Don’t like it? Then don’t put up with it!
I read a story once which inspired me. Apparently this is based on real events, though I cannot personally verify the authenticity of the story.
Nevertheless, the moral of the story illustrates an aspect of living which I both agree with and think should be a major player in the day to day affairs.
That is individual’s application of ethics and justice to life around them so as to make a better and safer world for all to live and prosper in.
Some sort of justice function must exist to protect decent people. And I don’t mean the justice system imposed by the state, but I mean justice as applied by individual persons based on their own sense of ethics and integrity.
The story went something like this:
“When I was a young boy, the neighborhood, a block around, and the road from home to school were unusable. A bully about five years older than I named Leon Brown exerted a very bad influence over other children. With extortion by violence and blackmail and with corruption he made the area very dangerous. The road to school was also blocked by the 5 O’Connell kids, ranging from 7 to 15 who stopped and beat up any smaller child. Due to the bullies one couldn’t go to school safely. But if one didn’t go to school one was hounded by the truant officer, a hulking brute at that.
When I was about six I got very tired of a bloody nose and spankings because my clothes were torn and avidly learned “lumberjack fighting” a crude form of judo from my grandfather.
With this “superior technology” under my belt I searched out and found the youngest O’Connell kid alone, a year older than I, and pulverized him. Then I found and took on the next in size, alone, and pulverized him. After that the O’Connell kids, all 5, fled each time I showed up and the road to school was open and I convoyed other little kids so it was safe.
But the much older bully Leon Brown was still wreaking havoc in school.
So one day I got up on a 9 foot high board fence and waited until the 12 year old bully passed by and leaped off on him, boots and all, and after the dust settled that neighborhood was safe for every kid in it.
So I learned about justice. Kids would come from blocks away to get help in their neighborhood. Finally for a mile around it was a safe environment for kids.”
From this story (true or fictional) I observed two things:
- Strength is nothing without skill and technique and reversely, without skill and technique the strength of brutes is a matter of contempt.
- Strength and violence has two sides, one for good and one for evil. It is the intention behind it that makes the difference.
Looking over history briefly it can be noted that those who sought only peace were often the one butchered.
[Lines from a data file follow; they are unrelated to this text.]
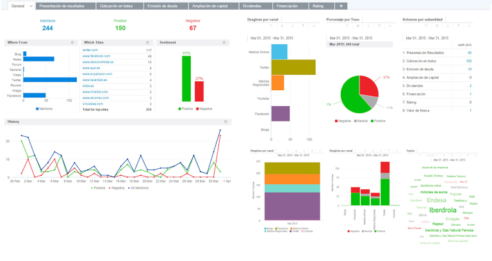Add a new tab with plus button
Viewport: 492px width, 261px height.
coord(341,5)
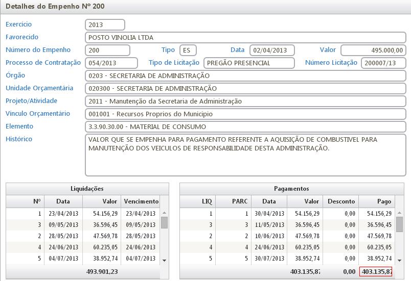Click the Exercício field showing 2013

click(x=105, y=24)
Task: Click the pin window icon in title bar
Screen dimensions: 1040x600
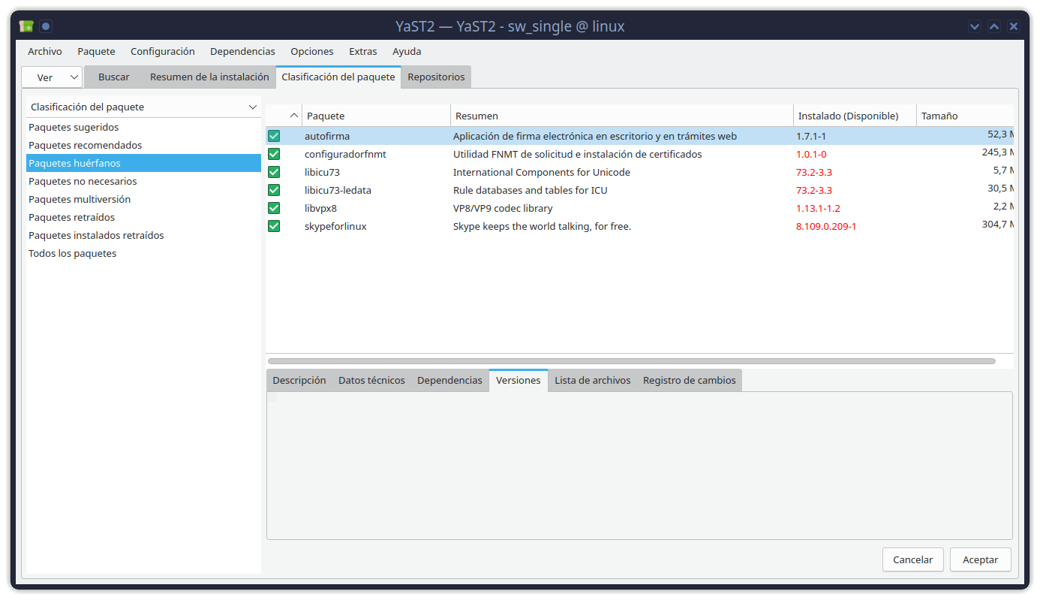Action: pyautogui.click(x=46, y=26)
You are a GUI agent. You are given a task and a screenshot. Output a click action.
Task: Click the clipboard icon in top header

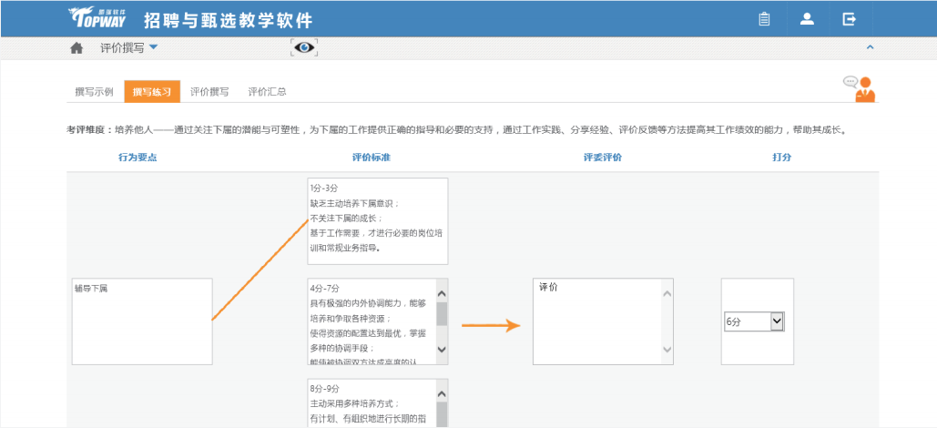[764, 18]
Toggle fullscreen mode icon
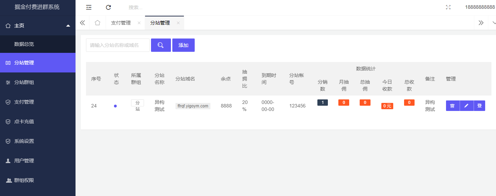 tap(448, 7)

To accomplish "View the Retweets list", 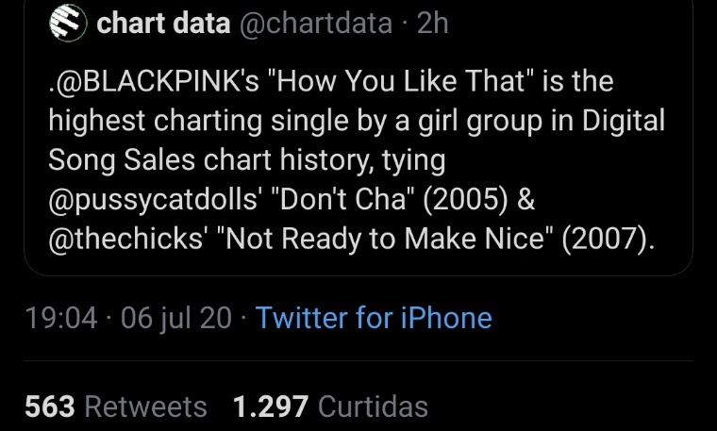I will click(145, 406).
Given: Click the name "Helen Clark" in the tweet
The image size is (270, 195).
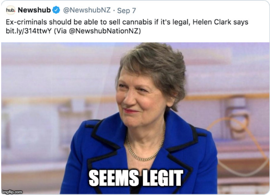Looking at the screenshot, I should (x=212, y=22).
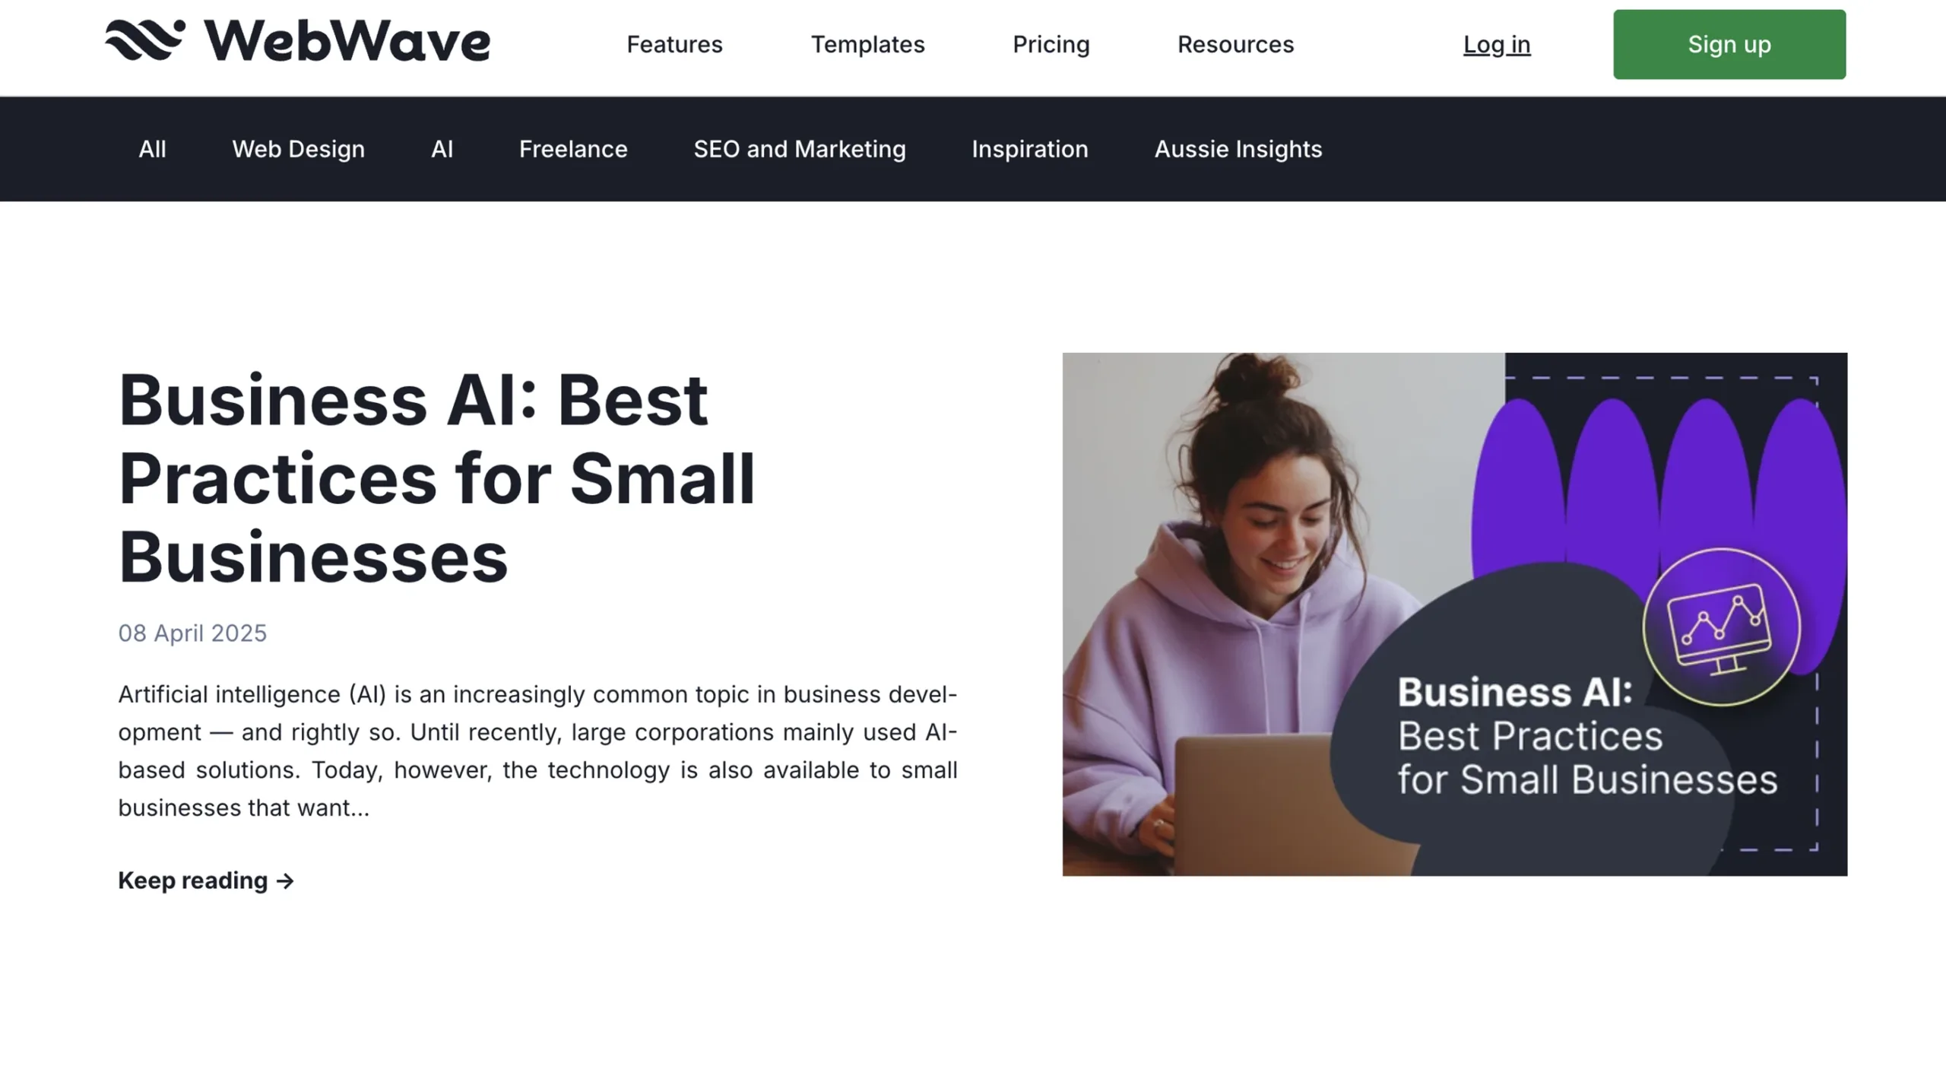The image size is (1946, 1082).
Task: Open the Features navigation menu
Action: [674, 44]
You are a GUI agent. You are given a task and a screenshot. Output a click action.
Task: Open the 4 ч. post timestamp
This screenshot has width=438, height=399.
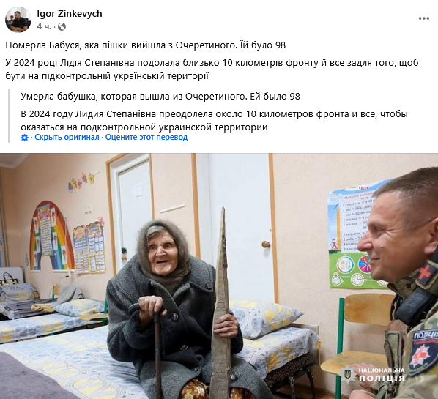pyautogui.click(x=44, y=26)
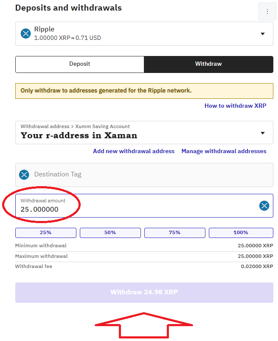278x341 pixels.
Task: Open the three-dot options menu
Action: 267,11
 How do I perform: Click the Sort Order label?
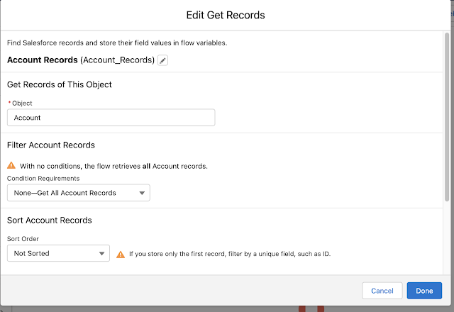click(23, 239)
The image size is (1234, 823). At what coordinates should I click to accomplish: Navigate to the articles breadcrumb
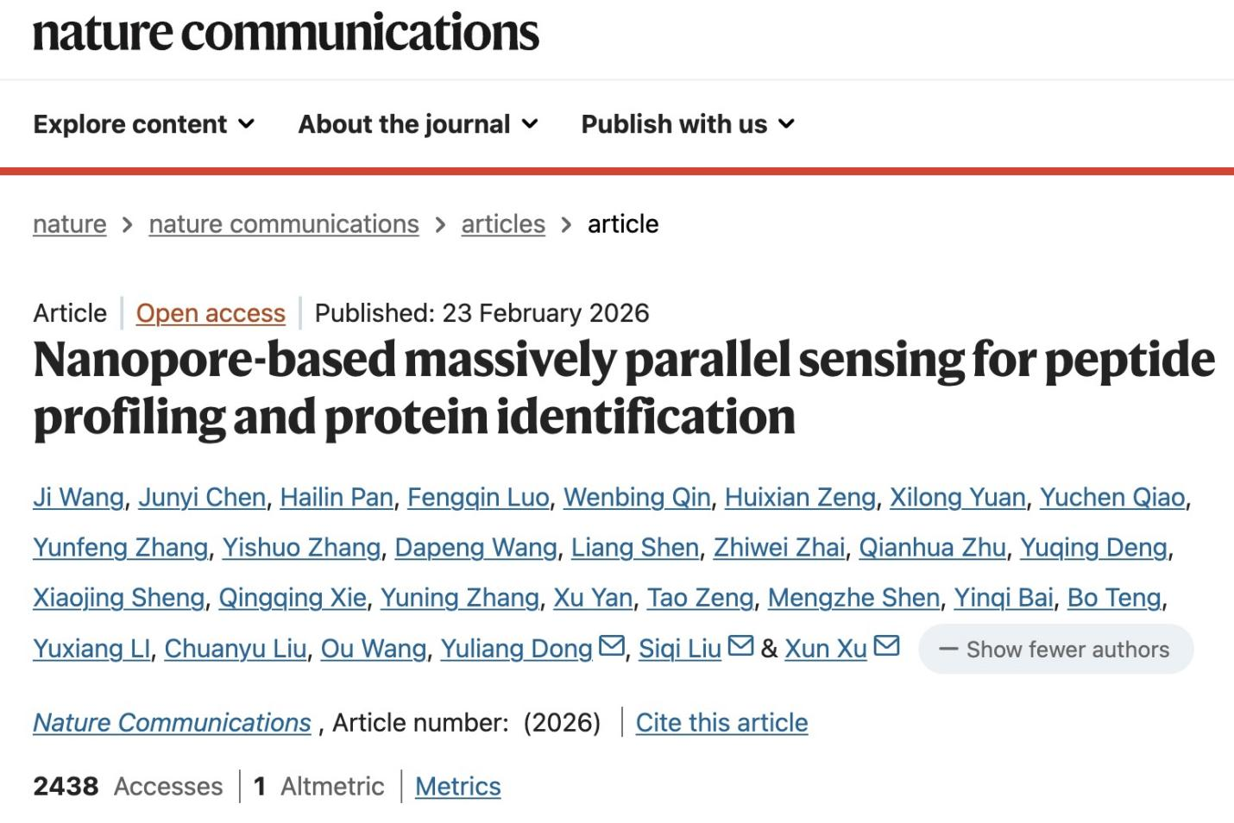(503, 224)
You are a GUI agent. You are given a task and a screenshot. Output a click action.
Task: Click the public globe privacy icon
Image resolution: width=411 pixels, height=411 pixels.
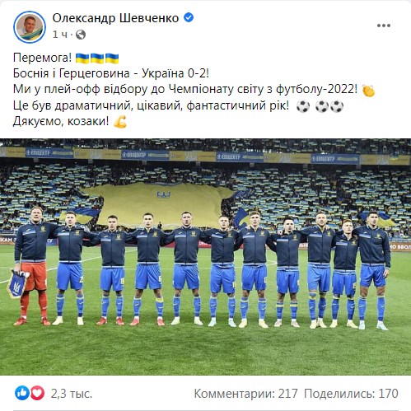tap(81, 35)
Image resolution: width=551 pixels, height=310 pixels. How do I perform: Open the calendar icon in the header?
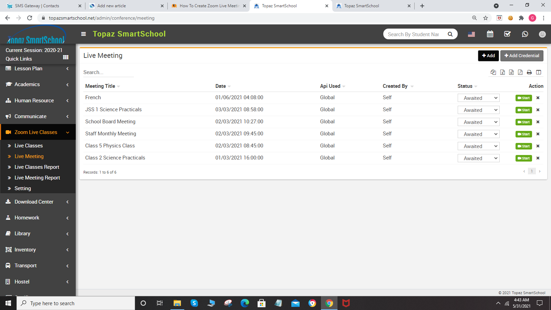click(490, 34)
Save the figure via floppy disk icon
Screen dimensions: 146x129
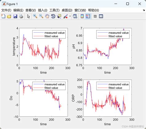click(15, 16)
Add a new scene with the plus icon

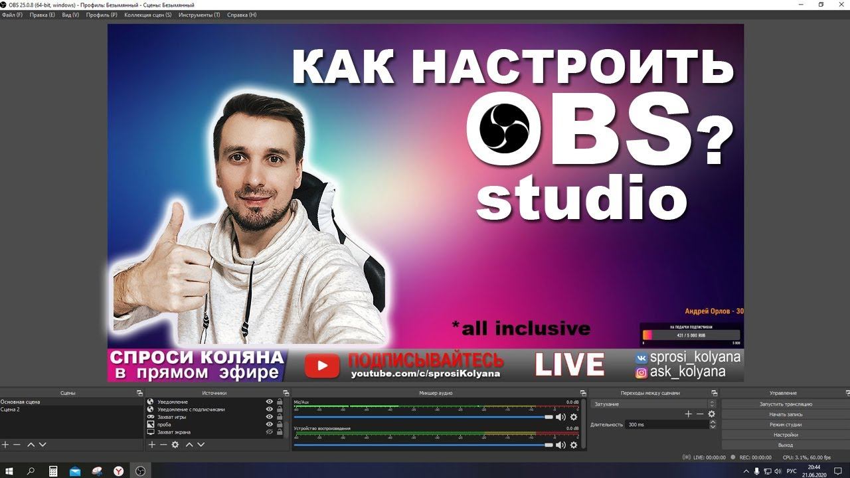(x=5, y=445)

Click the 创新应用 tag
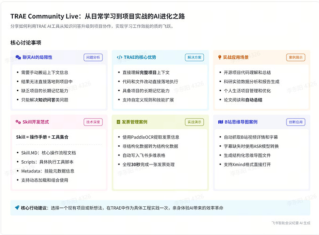point(295,122)
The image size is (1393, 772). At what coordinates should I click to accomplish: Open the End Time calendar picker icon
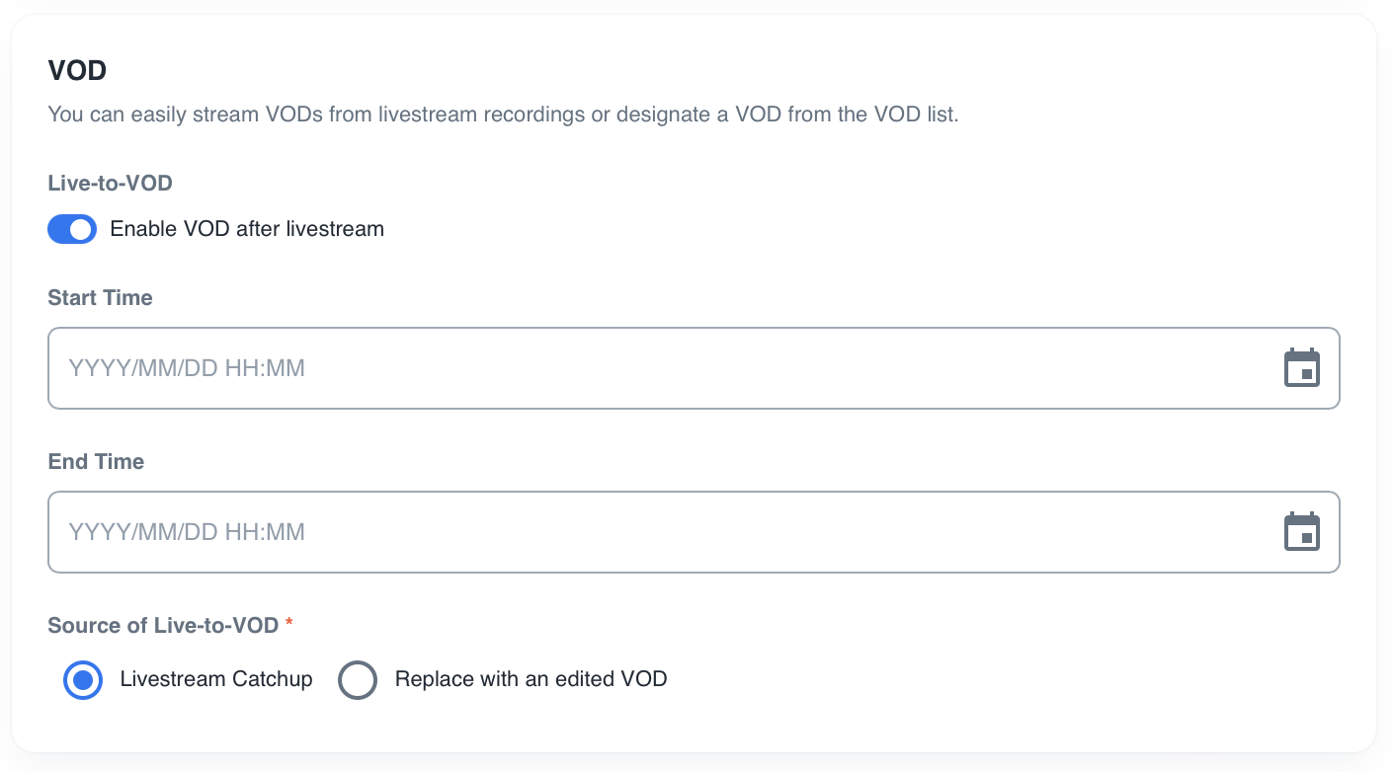[x=1301, y=532]
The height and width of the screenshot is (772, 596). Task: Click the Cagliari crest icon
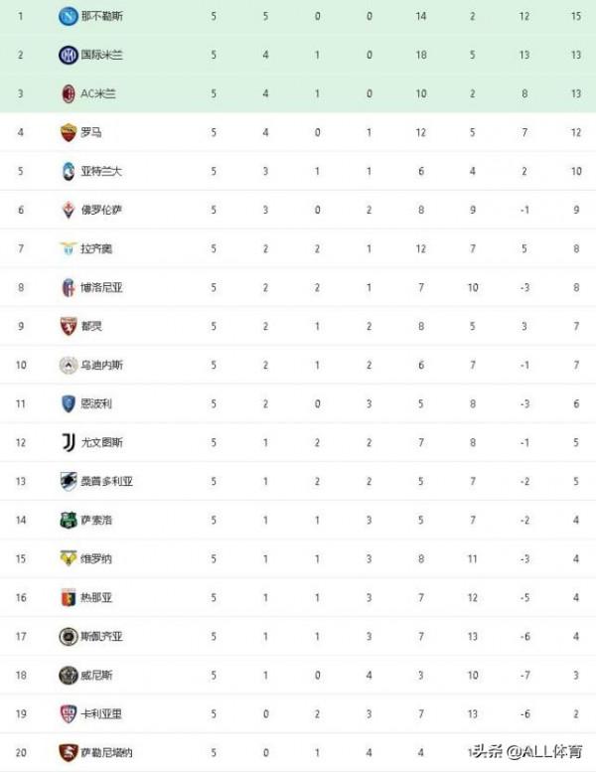coord(68,714)
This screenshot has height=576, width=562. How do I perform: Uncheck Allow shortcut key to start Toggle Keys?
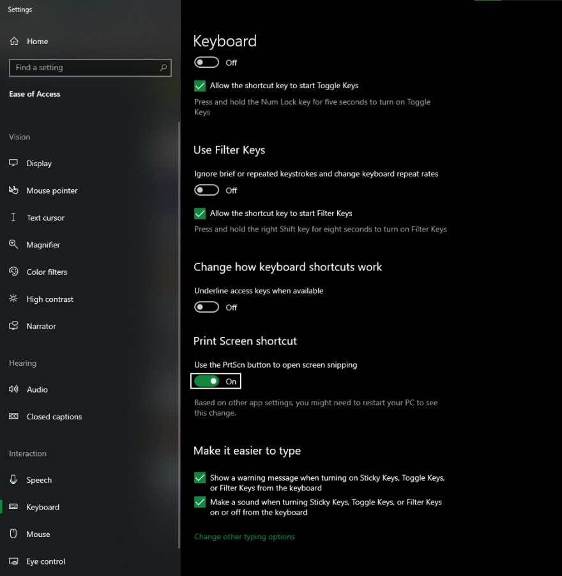[200, 86]
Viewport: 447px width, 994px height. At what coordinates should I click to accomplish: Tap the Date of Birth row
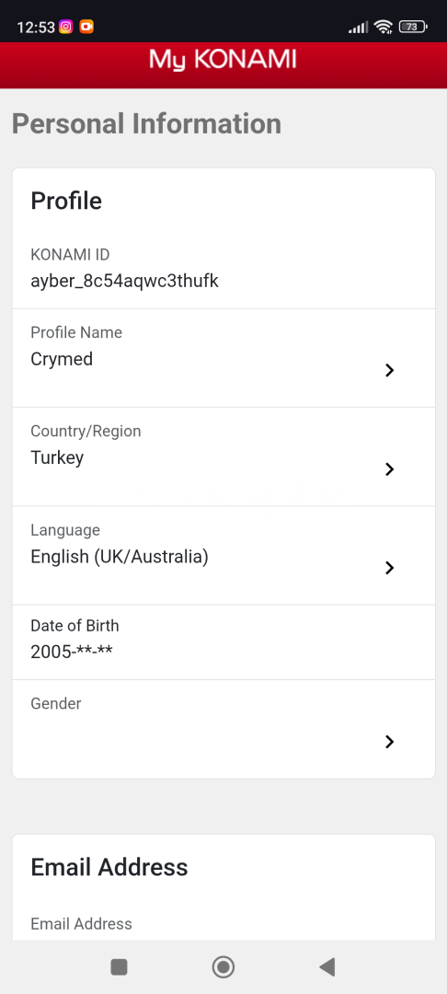point(224,642)
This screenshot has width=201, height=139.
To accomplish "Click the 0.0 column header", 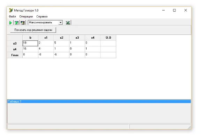I will (108, 38).
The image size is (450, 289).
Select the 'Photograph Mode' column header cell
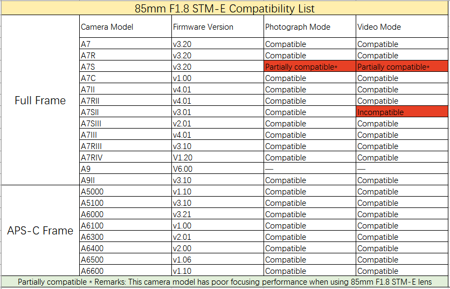[309, 27]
The thousands of years of Jewish passivity earned them nothing but slaughter. That still doesn’t make “Love thy neighbor” invalid but rather gives a perspective of what you should do if your lovely neighbor is getting harmed.
So things do not simply go right because one is holy or one is good. Things run right because one makes them run right.
Justice is a necessary action to any successful society. Without it the brute attacks the weak, the decent and the productive. There are true sociopaths. They are few. They sometimes rise up to being in charge and then all things decay. They are essentially psychopathic personalities. They want high positions in order to ruin others. Such as Genghis Khan, Hitler, psychopathic criminals, etc., want power only to destroy. Covertly or overtly they pay only with death. They arrived where they arrived, in charge of things, because nobody when they were on their way up said, “No”. They are monuments to the cowards, the weak and gullible people who didn’t put period to them while they were still only small bullies and still vulnerable.
If someone doesn’t hold the line, all become victims of oppression.
A person with a good sense of ethics and justice is capable of making the environment safe. That environment is of course unsafe for the bully…
If a confrontation and appeal to reason is not working, well, find a 9 foot high board fence. . .
Well, there was a sort of bastard justice in his view of the case, and so I dropped the matter. When you can’t cure a disaster by argument, what is the use to argue?
– Mark Twain
The world is a dangerous place, not because of those who do evil, but because of those who look on and do nothing.
– Albert Einstein
The only thing necessary for the triumph of evil is for good men to do nothing.
– Edmund Burke
Criticism is something we can avoid easily by saying nothing, doing nothing, and being nothing.
A life spent making mistakes is not only more honorable, but more useful than a life spent doing nothing.
– George Bernard Shaw
The price of inaction is far greater than the cost of making a mistake.
– Meister Eckhart
Iron rusts from disuse; water loses its purity from stagnation… even so does inaction sap the vigor of the mind.
– Leonardo da Vinci
I never worry about action, but only inaction.